Brief: Report each line from the entries in which "computer" can be found.

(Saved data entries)
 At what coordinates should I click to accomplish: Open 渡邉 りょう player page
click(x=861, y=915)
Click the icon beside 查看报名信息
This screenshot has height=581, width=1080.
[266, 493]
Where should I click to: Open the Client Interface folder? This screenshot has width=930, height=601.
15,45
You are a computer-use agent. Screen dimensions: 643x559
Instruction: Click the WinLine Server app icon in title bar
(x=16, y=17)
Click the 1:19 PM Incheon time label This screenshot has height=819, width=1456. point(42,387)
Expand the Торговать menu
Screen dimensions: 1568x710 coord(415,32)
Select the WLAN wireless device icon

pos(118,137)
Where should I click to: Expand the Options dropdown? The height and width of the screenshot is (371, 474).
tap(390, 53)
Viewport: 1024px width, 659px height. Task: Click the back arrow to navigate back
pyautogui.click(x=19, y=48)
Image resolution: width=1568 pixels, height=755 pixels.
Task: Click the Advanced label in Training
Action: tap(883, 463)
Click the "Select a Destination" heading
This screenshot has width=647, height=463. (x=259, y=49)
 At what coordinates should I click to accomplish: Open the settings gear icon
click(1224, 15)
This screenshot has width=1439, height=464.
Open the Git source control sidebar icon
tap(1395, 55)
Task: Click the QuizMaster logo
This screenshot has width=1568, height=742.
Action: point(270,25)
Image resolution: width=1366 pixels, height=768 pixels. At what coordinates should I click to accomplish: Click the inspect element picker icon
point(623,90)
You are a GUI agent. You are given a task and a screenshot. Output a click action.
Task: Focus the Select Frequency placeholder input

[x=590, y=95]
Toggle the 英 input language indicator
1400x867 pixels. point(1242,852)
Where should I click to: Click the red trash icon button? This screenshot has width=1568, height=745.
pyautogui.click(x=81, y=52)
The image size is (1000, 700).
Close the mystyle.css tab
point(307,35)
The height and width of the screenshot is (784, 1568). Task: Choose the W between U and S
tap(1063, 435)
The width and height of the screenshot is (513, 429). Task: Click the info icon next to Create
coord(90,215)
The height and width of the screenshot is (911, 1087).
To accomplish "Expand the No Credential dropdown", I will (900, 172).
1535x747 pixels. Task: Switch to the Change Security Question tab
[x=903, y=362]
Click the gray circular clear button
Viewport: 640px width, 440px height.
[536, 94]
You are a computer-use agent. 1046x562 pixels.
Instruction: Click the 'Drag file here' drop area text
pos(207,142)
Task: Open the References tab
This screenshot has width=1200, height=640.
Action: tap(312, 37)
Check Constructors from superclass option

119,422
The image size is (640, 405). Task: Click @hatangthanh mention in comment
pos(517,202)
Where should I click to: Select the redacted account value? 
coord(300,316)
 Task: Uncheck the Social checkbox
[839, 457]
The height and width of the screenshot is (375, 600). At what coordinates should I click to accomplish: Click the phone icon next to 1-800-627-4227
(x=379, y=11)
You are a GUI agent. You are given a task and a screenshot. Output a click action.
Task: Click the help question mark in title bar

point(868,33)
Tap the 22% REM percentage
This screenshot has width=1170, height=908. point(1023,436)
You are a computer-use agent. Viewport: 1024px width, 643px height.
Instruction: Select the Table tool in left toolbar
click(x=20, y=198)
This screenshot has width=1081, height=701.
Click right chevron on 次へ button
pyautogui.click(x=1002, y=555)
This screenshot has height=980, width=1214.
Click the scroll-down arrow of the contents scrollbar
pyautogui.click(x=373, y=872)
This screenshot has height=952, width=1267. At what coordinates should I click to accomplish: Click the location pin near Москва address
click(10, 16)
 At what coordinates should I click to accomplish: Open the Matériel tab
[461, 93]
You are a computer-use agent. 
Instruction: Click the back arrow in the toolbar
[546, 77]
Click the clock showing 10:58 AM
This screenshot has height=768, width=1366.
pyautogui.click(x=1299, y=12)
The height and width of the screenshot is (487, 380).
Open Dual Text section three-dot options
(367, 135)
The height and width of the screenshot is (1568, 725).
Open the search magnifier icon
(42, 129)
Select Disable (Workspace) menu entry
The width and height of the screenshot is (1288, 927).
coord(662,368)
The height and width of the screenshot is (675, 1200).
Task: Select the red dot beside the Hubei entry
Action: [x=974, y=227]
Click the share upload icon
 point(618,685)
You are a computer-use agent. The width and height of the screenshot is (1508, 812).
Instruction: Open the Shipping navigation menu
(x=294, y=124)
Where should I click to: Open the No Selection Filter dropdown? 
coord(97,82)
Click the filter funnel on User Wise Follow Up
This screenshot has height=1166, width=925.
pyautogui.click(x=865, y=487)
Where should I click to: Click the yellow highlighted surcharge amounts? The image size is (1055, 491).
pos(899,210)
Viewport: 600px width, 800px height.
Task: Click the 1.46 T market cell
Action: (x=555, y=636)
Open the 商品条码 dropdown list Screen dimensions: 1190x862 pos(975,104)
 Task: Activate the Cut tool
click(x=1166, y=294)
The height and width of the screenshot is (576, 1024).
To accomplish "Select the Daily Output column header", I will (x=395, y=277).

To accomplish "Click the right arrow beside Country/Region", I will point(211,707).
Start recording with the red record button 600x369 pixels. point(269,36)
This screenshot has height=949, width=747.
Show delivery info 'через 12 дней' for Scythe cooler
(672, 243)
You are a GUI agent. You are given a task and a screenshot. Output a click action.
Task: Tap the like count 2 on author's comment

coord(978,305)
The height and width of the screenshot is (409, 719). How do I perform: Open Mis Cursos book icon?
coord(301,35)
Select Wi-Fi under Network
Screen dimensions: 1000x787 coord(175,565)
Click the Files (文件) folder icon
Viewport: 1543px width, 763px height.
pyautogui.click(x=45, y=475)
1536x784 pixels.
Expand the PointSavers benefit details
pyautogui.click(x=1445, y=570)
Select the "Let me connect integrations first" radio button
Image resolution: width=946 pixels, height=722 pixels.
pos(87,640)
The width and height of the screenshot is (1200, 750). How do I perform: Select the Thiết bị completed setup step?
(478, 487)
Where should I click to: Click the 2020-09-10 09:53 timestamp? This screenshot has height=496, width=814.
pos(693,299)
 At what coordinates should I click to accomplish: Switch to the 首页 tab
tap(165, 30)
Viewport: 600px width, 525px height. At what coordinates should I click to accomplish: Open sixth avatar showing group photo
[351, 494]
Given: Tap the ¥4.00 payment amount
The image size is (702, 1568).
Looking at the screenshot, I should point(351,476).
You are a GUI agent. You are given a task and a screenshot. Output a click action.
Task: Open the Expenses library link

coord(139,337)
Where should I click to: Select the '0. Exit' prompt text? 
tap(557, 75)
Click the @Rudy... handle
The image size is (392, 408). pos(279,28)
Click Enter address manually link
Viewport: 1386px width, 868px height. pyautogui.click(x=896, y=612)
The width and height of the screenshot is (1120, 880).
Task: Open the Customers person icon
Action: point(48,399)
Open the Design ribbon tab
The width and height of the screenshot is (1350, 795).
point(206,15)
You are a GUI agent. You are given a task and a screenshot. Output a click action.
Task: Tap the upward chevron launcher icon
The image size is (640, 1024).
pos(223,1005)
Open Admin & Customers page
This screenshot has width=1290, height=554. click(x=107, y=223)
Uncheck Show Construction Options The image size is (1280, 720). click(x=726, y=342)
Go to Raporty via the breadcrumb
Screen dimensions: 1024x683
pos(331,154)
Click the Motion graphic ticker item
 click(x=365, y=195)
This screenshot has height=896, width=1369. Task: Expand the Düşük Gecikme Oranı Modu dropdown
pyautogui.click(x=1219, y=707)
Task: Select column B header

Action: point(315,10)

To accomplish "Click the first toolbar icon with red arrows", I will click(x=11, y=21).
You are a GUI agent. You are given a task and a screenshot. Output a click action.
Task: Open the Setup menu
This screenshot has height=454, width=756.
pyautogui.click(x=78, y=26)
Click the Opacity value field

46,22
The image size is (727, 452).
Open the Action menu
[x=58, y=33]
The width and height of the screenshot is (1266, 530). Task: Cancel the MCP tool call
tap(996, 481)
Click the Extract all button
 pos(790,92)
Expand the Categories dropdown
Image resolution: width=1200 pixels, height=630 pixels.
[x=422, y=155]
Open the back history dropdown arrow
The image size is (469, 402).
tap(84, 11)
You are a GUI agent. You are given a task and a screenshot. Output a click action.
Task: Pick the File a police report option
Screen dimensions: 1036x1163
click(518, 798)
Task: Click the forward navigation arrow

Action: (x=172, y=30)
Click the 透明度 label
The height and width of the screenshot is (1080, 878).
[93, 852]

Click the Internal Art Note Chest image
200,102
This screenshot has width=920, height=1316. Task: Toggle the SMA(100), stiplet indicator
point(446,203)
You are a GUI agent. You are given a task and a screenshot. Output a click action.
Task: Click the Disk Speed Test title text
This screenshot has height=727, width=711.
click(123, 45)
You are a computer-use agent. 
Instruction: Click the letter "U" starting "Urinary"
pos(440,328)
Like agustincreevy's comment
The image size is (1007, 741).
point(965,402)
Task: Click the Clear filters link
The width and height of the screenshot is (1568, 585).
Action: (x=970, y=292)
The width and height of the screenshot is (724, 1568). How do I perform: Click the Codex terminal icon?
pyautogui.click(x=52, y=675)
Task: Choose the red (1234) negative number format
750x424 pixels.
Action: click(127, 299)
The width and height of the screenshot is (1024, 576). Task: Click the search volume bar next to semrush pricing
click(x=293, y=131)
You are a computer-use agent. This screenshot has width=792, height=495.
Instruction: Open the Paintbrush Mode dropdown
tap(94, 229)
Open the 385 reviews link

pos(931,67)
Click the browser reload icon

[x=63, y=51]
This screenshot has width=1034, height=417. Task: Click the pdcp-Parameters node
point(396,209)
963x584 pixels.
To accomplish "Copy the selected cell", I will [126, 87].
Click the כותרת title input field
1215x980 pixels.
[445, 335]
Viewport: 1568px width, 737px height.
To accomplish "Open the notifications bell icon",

Task result:
You are a computer-use agent. Screen dimensions: 643x559
You are a computer-use agent. 1046x562 pixels.
You are a computer-use agent. Viewport: 1024px width, 643px height.
You are a computer-use agent. 
You are a computer-use agent. The width and height of the screenshot is (1508, 812).
You are a computer-use agent. 
You are a computer-use agent. This screenshot has width=792, height=495.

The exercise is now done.